Tomorrow finally brings the DVD release of the insanity that is the second season of Green Acres. Dave Foley, of Kids in the Hall and NewsRadio fame, is such a Green Acres nut that the writers of NewsRadio worked his obsession into the show; in an interview, he did a good job summarizing what set it apart from other wacky '60s comedies:

TB: I have to ask this… Do you really like Green Acres?

DF: I love Green Acres. And I don’t love it in a campy, “Ohhh, it’s soo funny,” I love it on a legitimate respect for it as a great work of comedy. I think it is one of the most tightly and imaginatively written shows ever done on television. It was messing around with structure in a really inventive way. They were setting up these incredible absurdist jokes and running jokes in every scene, weaving them in and out.

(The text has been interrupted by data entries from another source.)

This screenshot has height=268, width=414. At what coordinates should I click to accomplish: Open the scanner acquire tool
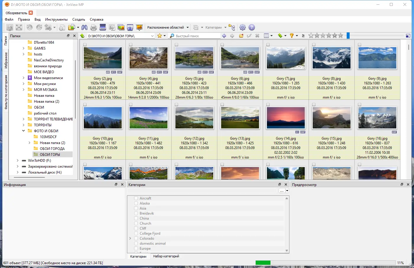(103, 27)
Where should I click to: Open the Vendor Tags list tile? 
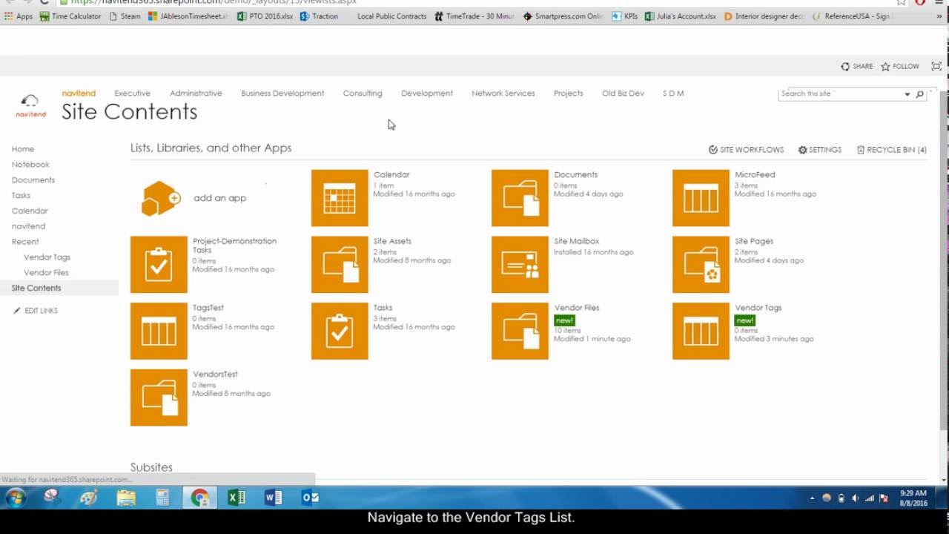coord(700,331)
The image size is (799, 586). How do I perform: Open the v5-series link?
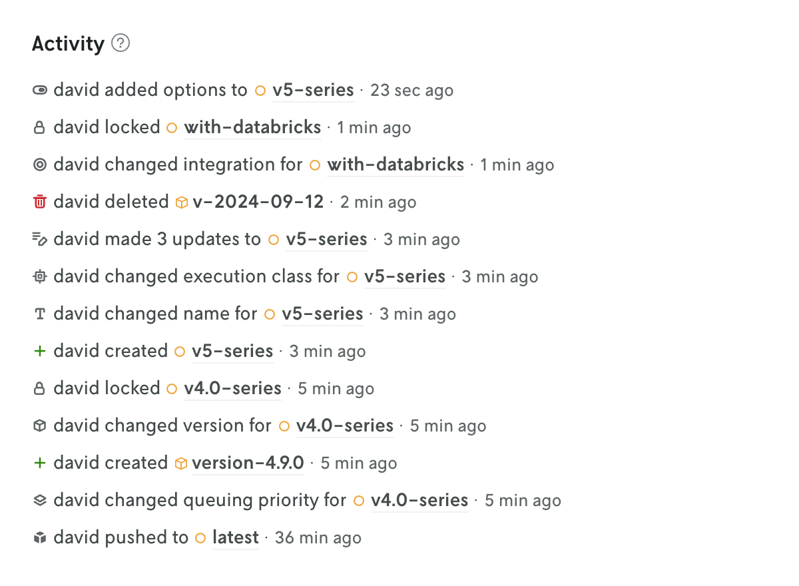[313, 90]
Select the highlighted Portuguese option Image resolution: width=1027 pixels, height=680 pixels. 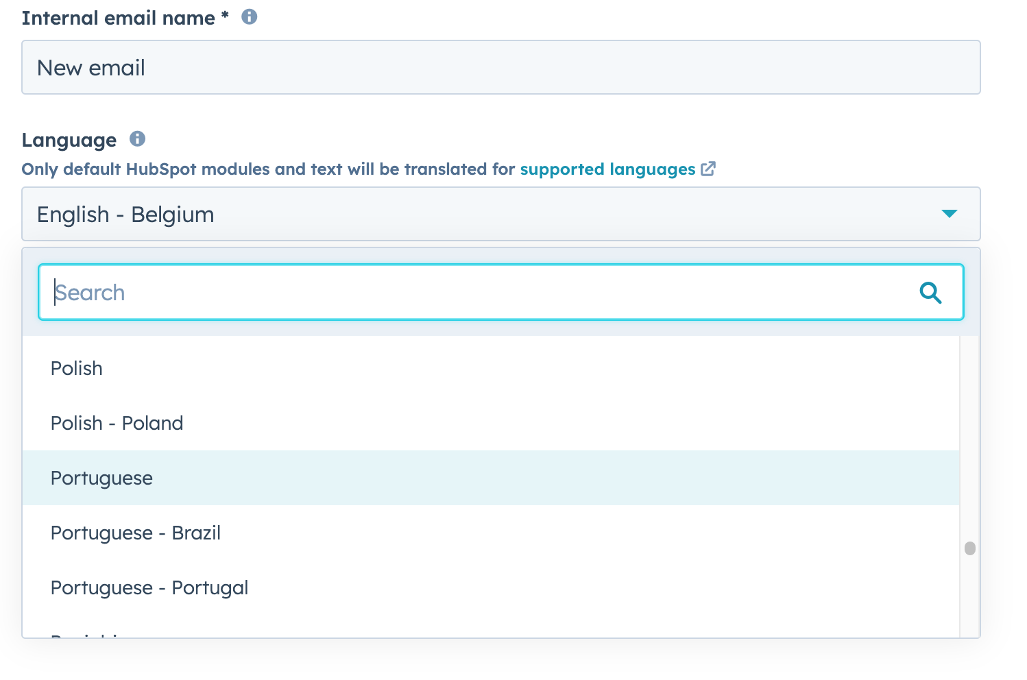(102, 478)
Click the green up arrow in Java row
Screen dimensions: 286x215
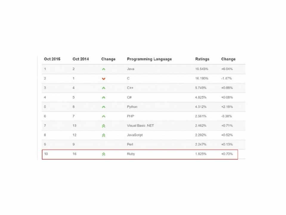(103, 69)
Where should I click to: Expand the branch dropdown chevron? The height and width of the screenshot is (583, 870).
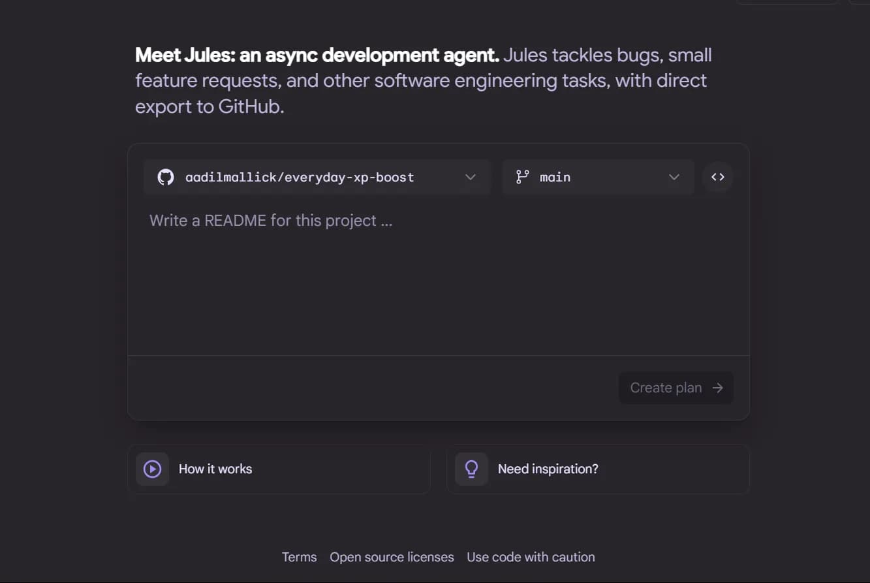[x=674, y=177]
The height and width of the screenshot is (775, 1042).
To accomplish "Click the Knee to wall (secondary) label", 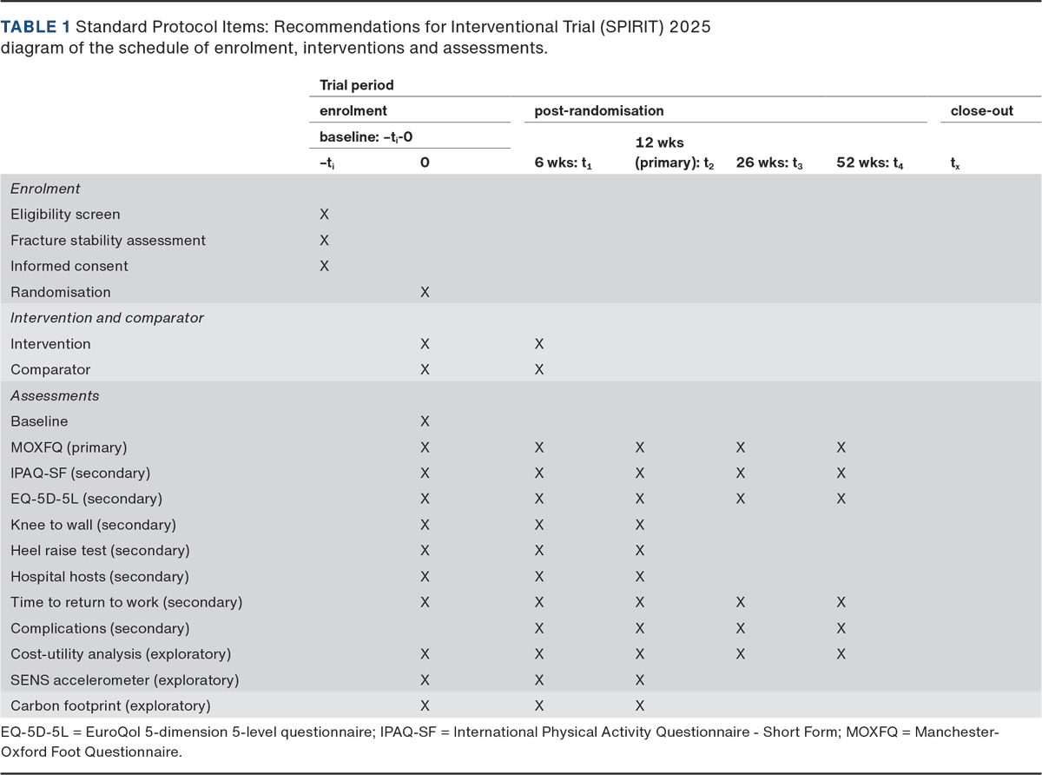I will 93,525.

TB: Very much like Newsradio does…

DF: A lot like Newsradio does. I think it’s been a big influence on the show. And the other thing they do on Green Acres that people don’t notice is that everybody in that show plays it deadpan except for Oliver. Eddie Albert was the only guy that went over the top. Like Mr. Ziffel is really low-key and Eva Gabor was really deadpan… None of them ever pushed a joke. Eva Gabor might be commenting about the credits coming up at the end of the show, but she wouldn’t be goofy, she would sound sincerely interested in why the credits were appearing. They played everything like it was real, which is the only way you can play it in absurdist comedy.

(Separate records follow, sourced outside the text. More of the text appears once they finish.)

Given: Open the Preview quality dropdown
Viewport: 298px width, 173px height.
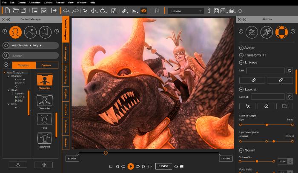Looking at the screenshot, I should 185,11.
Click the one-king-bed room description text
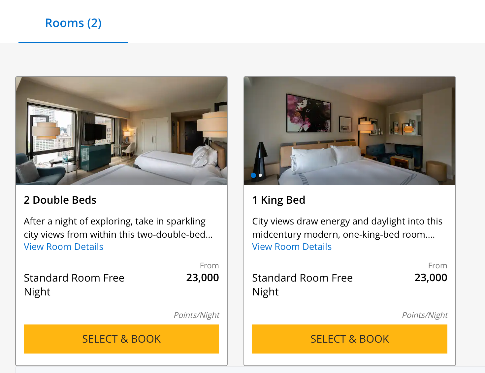 (x=347, y=228)
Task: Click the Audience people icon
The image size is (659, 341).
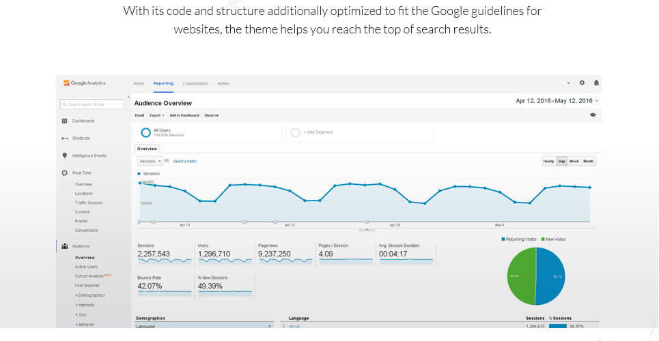Action: [65, 246]
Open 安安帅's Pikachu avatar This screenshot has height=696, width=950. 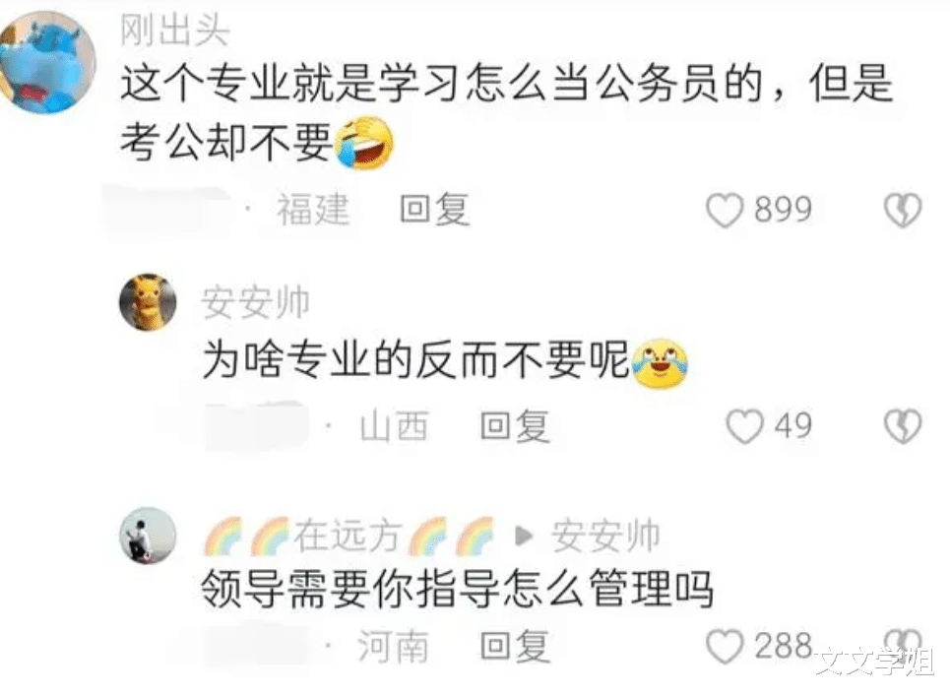click(148, 301)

Though Green Acres was executive-produced by Paul Henning, it wasn't really his show; while Henning was writing nearly every episode of The Beverly Hillbillies, almost every episode of Green Acres was co-written by its creator, Jay Sommers. I wish I knew more about him. Like Henning, Sommers started in radio and brought the sensibility of radio comedy to TV sitcoms; in fact, Green Acres was a re-working of a radio sitcom Sommers created, Granby's Green Acres (starring the amazing voices of Bea Benaderet and Gale Gordon). Like Henning with The Beverly Hillbillies, Sommers -- and his writing partner Dick Chevillat -- filled Green Acres with things that had been fairly common in radio comedy but not so much in TV, things like story arcs, crossovers, and kind of a surreal anything-goes sensibility in contrast to the down-to-earth, observational tone of most TV sitcoms.

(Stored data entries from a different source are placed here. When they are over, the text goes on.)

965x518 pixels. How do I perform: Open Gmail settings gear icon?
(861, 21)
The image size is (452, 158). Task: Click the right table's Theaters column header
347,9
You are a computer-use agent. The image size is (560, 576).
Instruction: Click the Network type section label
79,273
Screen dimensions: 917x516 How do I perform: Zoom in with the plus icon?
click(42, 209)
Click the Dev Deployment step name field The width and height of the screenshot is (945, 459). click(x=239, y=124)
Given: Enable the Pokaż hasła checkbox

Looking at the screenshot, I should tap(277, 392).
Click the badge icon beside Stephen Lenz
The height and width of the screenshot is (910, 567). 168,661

But unlike Henning, who started to kind of spin his wheels after the first couple of seasons of The Beverly Hillbillies, Sommers got weirder and weirder as Green Acres went on, pumping up the surrealism and using the show to make fun of just about everything, including its Henning-created cousin; an episode in the second season features the residents of Hooterville putting on a stage production of The Beverly Hillbillies, and finding the script needs to be tweaked ("We wrote to Hollywood and asked them to send a half-dozen scripts and we'd pick a funny one"). How or why he got that way, I don't know, but I'm glad he did.

Because of my admiration for Sommers and Henning and their radio-on-TV sensibilities, I wish someone would release the first two seasons of Petticoat Junction to DVD or at least to syndication. Sommers was the head writer on those two seasons, and I'm told that they have some of the absurdism of Green Acres and the early Beverly Hillbillies. But those two seasons were not included in the syndication package, because they're in black-and-white. What we see of Petticoat Junction, then, are the color episodes, which are pretty dismal, but neither Sommers nor Henning were involved with most of those episodes. I wouldn't mind seeing the B&W ones, then; when it comes to radio-style comedy on television, you can never get enough.